• Given passage:
That day they remained quiet, but the next morning they set forth, after rising earlier than usual; for there was a gorge they had to cross, and they were afraid that the enemy might attack them as they were crossing.
It was only after they had crossed it, however, that Mithradates appeared again, accompanied by a thousand horsemen and about four thousand bowmen and slingers. For these were the numbers he had requested from Tissaphernes, and these numbers he had obtained upon his promise that, if such a force were given him, he would deliver the Greeks into Tissaphernes' hands; for he had come to despise them, seeing that in his earlier attack with a small force he had done a great deal of harm, as he thought, without suffering any loss himself.
When, accordingly, the Greeks were across the gorge and about eight stadia beyond it, Mithradates also proceeded to make the crossing with his troops. Now orders had already been given to such of the Greek peltasts and hoplites as were to pursue the enemy, and the horsemen had been directed to be bold in urging the pursuit, in the assurance that an adequate force would follow at their heels.
As soon, then, as Mithradates had caught up, so that his sling-stones and arrows were just beginning to reach their marks, the trumpet gave its signal to the Greeks, and on the instant the foot-soldiers who were under orders rushed upon the enemy and the horsemen charged; and the enemy did not await their attack, but fled towards the gorge.
In this pursuit the barbarians had many of their infantry killed, while of their cavalry no less than eighteen were taken alive in the gorge. And the Greek troops, unbidden save by their own impulse, disfigured the bodies of the dead, in order that the sight of them might inspire the utmost terror in the enemy.
After faring thus badly the enemy departed, while the Greeks continued their march unmolested through the remainder of the day and arrived at the Tigris river.
Here was a large deserted city1
; its name was Larisa
, and it was inhabited in ancient times by the Medes. Its wall was twenty-five feet in breadth and a hundred in height, and the whole circuit of the wall was two parasangs. It was built of clay bricks, and rested upon a stone foundation twenty feet high.
This city was besieged by the king2
of the Persians at the time when the Persians were seeking to wrest from the Medes their empire, but he could in no way capture it. A cloud, however, overspread the sun and hid it from sight until the inhabitants abandoned their city; and thus it was taken.

• Given information:
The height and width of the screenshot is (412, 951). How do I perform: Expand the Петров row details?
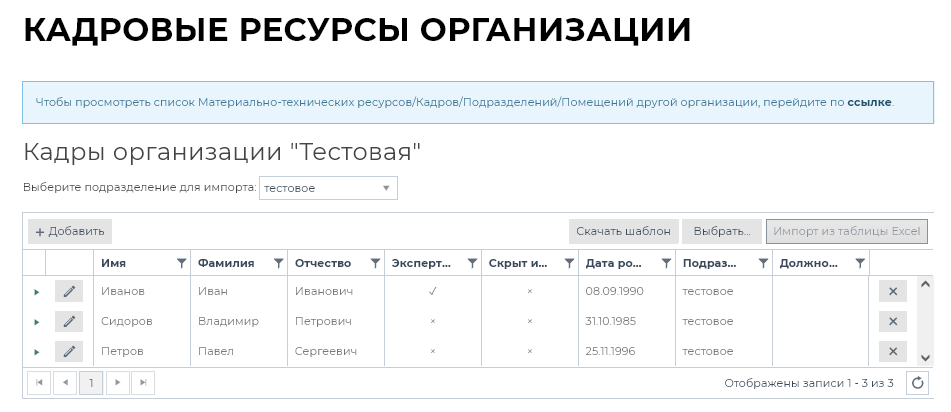[x=36, y=352]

• Exercise task 1:
According to the passage on the Greek march to the Tigris, how many horsemen accompanied Mithradates when he reappeared?
• Exercise task 2:
List every measurement that the passage on the Greek march gives for the wall of Larisa and its foundation.
• Exercise task 3:
Carry on the account of the Greek march to the Tigris from the point where it ends.

• Final answer 1:
A thousand horsemen.

• Final answer 2:
- Breadth of the wall: twenty-five feet
- Height of the wall: a hundred feet
- Circuit of the wall: two parasangs
- Height of the stone foundation: twenty feet

• Final answer 3:
Near by this city was a pyramid of stone, a plethrum in breadth and two plethra in height; and upon this pyramid were many barbarians who had fled away from the neighbouring villages.
From this place they marched one stage, six parasangs, to a great stronghold, deserted and lying in ruins. The name of this city was Mespila,3
and it was once inhabited by the Medes. The foundation of its wall was made of polished stone full of shells, and was fifty feet in breadth and fifty in height.
Upon this foundation was built a wall of brick, fifty feet in breadth and a hundred in height; and the circuit of the wall was six parasangs. Here, as the story goes, Medea, the king's4
wife, took refuge at the time when the Medes were deprived of their empire by the Persians.
To this city also the king of the Persians laid siege, but he was unable to capture it either by length of siege or by storm; Zeus, however, terrified the inhabitants with thunder, and thus the city was taken.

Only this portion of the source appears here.